Sadly, however, since then there have been numerous crises, intensifying from 2007 onwards.
Since 2007 there have been three boards and five CEOs at the SABC.
During the 2008/2009 financial year alone the SABC lost close to R-billion through the mismanagement of funds. The SOS: Support Public Broadcasting Coalition originally the ‘Save our SABC’ Campaign—made up of trade unions, NGOs, CBOs and film makers was set up in the midst of this turmoil to give civil society a voice.
The coalition played a key role in ensuring that the public was involved in the appointment of the 2010 board. Further, SOS has commented on a series of bills and discussion documents drafted by Parliament and the government to resolve the crises.

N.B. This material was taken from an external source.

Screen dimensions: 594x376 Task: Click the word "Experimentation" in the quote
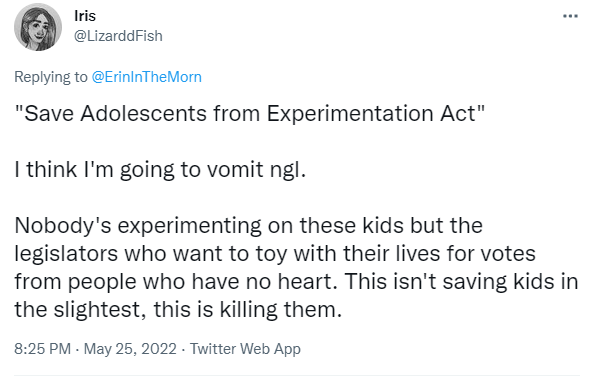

The Coalition has argued that unfortunately these documents have been rushed and piecemeal. It believes what is needed is for government to review the now outdated Broadcasting White Paper (1998) and to bring out new comprehensive broadcasting legislation dealing with the SABC’s deep rooted funding and governance problems.
To safeguard the broadcasters independence SOS has called for the SABC to be turned into a constitutionally protected Chapter 9 institution (such as the public protector). Further, the coalition has commented on the SABC’s commercial funding model.
At present the SABC gets approximately 80% funding from advertising, 18% from the license fee and 2% from government. This restricts the SABC’s ability to fulfil its public service mandate to deliver quality public programming to all South Africans in all 11 official languages.
The coalition has called for the SABC to receive a greater percentage of public funding to fulfil its public mandate but has simultaneously insisted the SABC’s independence is safeguarded. Further, the coalition has made a number of proposals in terms of the roles of the board, management and the SABC’s oversight structures (including Parliament and Icasa) to ensure the institution is better managed.
Finally, SOS has put forward a number of proposals on ways to ensure the SABC is more accountable to its audiences new public charter, audience committees and national and provincial stakeholder committees. The coalition won its demand for a comprehensive policy review process in November 2010.
The minister of communications announced that it was withdrawing the controversial Public Service Broadcasting Bill calling for a 1% tax on personal income. The coalition is now lobbying hard to ensure this review process is launched without delay and with major public participation. This includes new legal and governance structures and a new funding model for the SABC.